Senate Republican Whip John Cornyn (Texas) on Monday said using the nuclear option to speed floor debate on nominees is “a good idea.”
“We need to get it done,” he said of a possible rules change.
Unless the nuclear option is used, Republicans would need 67 votes to change the Senate rules under regular order or 60 votes to issue a permanent standing order, which would have the same effect.
But muscling through the rules change without Democratic support isn’t sitting well with moderate Republicans such as Sens. Lisa Murkowski (Alaska) and Susan Collins (Maine), who aren’t on board with the plan.
Murkowski says debate time for nominees should be shortened only if Democrats agree to change the rules.
She says a partisan rules change without Democratic votes would encourage them to run roughshod over the minority-party rights when they someday take back the chamber.
Republicans control 51 seats, but with Sen. John McCain (R-Ariz.) away from the Senate indefinitely while he undergoes treatment for brain cancer, they have an effective majority of only 50 seats and could not afford a single defection if the nuclear option were triggered.
No Democrat is expected to vote for the rules change.
Senate Republican Conference Chairman John Thune (S.D.) said GOP leaders will first try to get 67 or 60 votes to shorten debate time.

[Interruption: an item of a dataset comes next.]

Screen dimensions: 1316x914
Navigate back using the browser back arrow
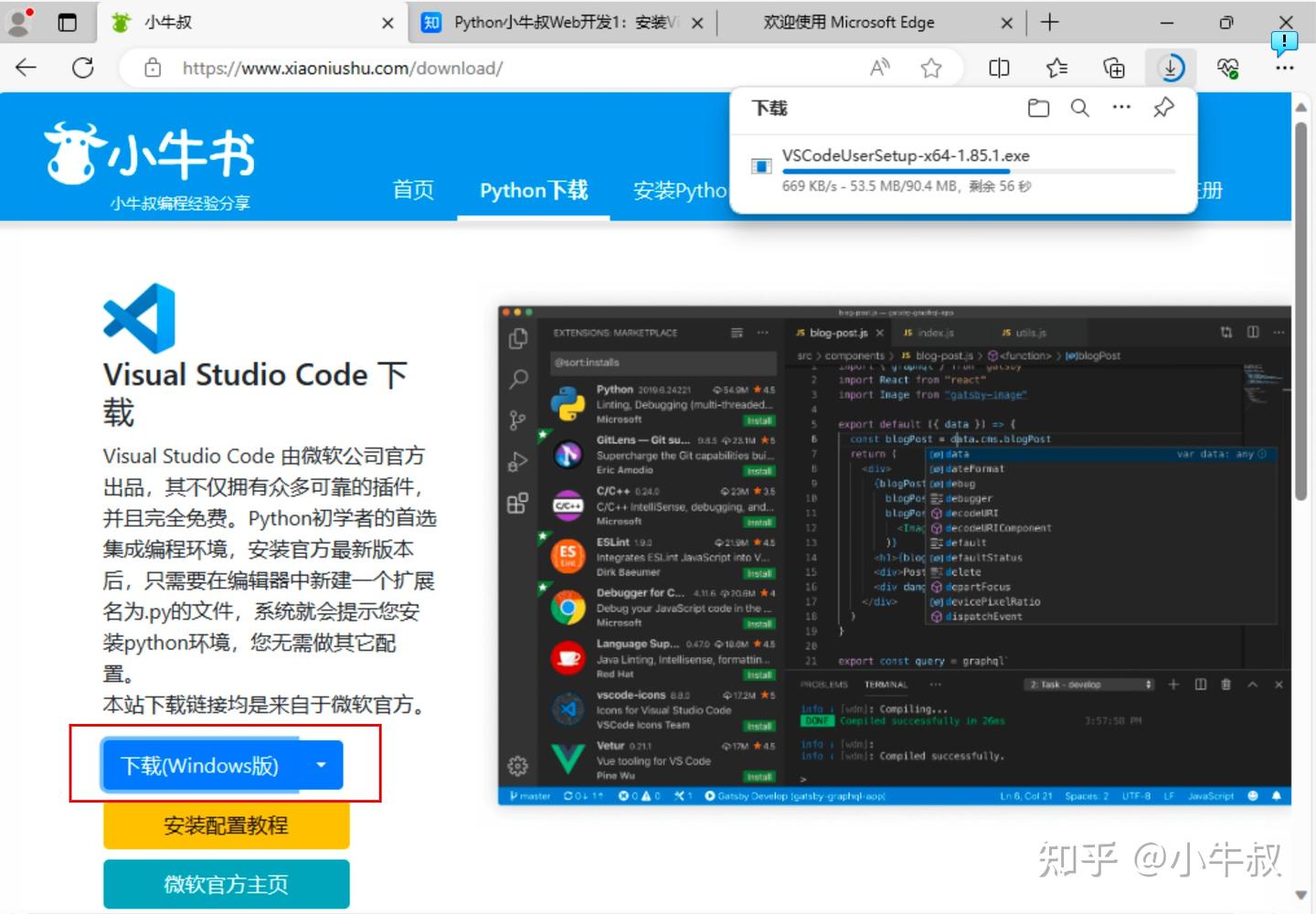coord(25,67)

If that doesn’t work, all options are on the table, he said.
“This idea that they can continue to use the clock the way they are to just stall us and kill time in the Senate, I think, is crying out for action,” Thune said.

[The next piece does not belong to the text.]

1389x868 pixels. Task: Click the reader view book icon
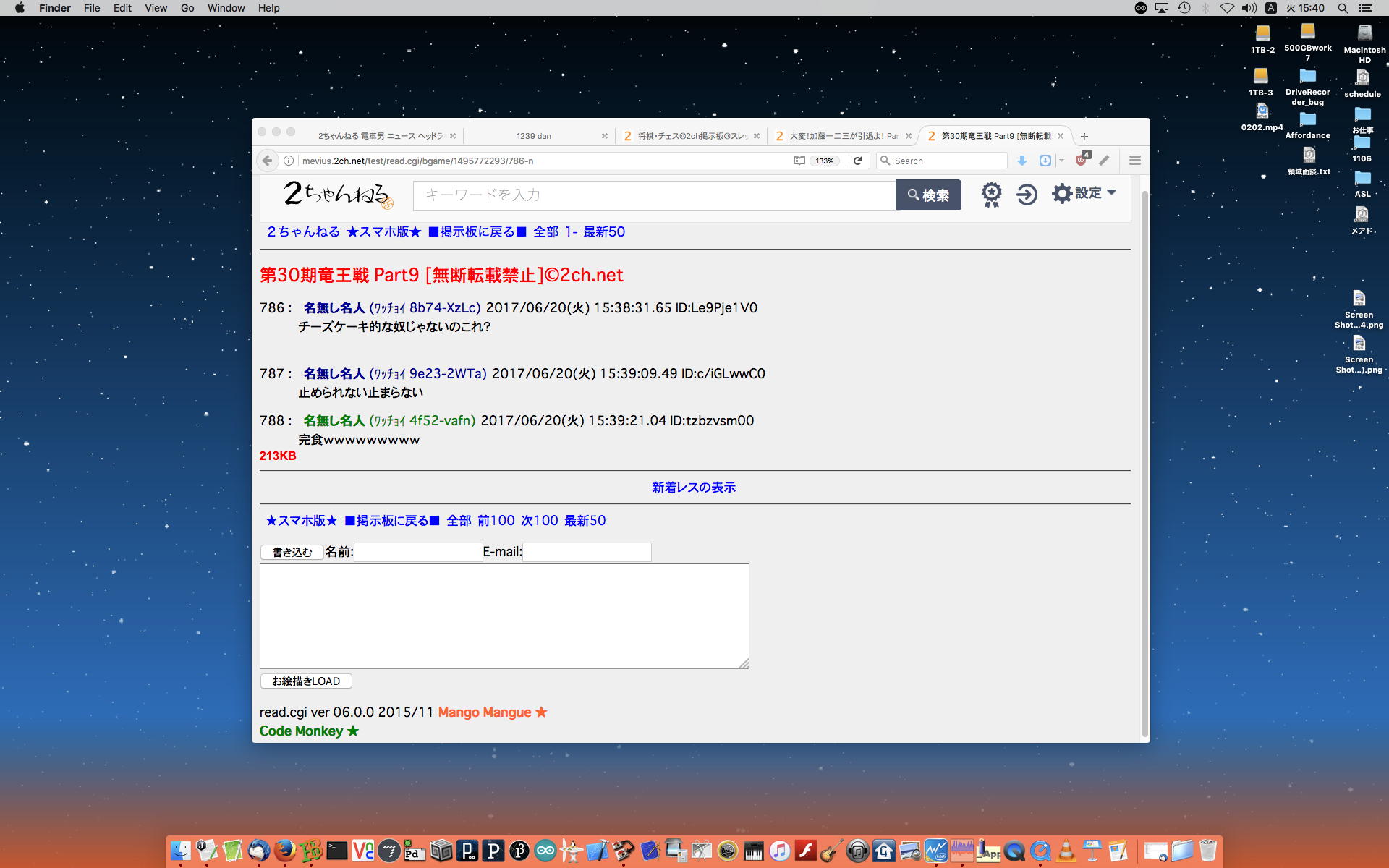[799, 161]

“Our members might raise it with him,” he added the lunch with Trump on Tuesday.
Republicans say Senate Democratic Leader Charles Schumer (N.Y.) has slowed down the pace of confirmation votes by requiring hours to pass on the floor before final confirmation votes.
Senate rules require 30 hours to elapse for each nominee after the Senate votes on cloture to formally end debate and set up a final vote.
The measure passed by the Rules Committee last month would limit that post-cloture time to two hours for district court nominees and to eight hours for most executive branch nominees. It would maintain the 30-hour rule for Supreme Court, circuit court and Cabinet-level nominees.
As of May 10, Trump has sent 194 nominees to the Senate that had not yet been confirmed, according to the Partnership for Public Service.
Meanwhile the number of vacancies on circuit, district and other federal courts has reached 149, according to uscourts.gov.
Trump has repeatedly pressed McConnell to change the Senate’s rules unilaterally to speed work on his agenda, only to be repeatedly rebuffed.
He urged Senate Republicans in January to use the nuclear option to pass an omnibus spending deal over Democratic objections.
“If stalemate continues, Republicans should go to 51% (Nuclear Option) and vote on real, long term budget,” he tweeted.
Changes to Senate rules are just one of the items expected to be on the agenda for Tuesday’s lunch. Trump and Senate Republicans are likely to discuss GOP messaging on the tax law and the president’s upcoming diplomatic summit with North Korean leader Kim Jong Un, among other things.
A senior Republican aide said Trump would set the agenda at the meeting, noting he could also talk about the new U.S. Embassy in Jerusalem or his decision to withdraw from the Iran nuclear deal.
The meeting will also give Republican senators a chance to press a few points of their own, notably their concerns over the administration’s trade agenda, which has raised fears of a global trade war.
Some Republicans, such as Cruz, may also use the opportunity to push for another attempt at repealing ObamaCare.
Cruz argued to the Senate GOP conference in a meeting before the May recess that leadership should set up another special budget process known as reconciliation to pass health-care reform with 51 Republican votes.
But like rules reform, health care is an issue that divides the conference.
Murkowski, Collins and other moderates don’t want to plunge into another partisan debate without consensus within the party over how to replace ObamaCare, which gave states billions of dollars to expand health insurance coverage across the country.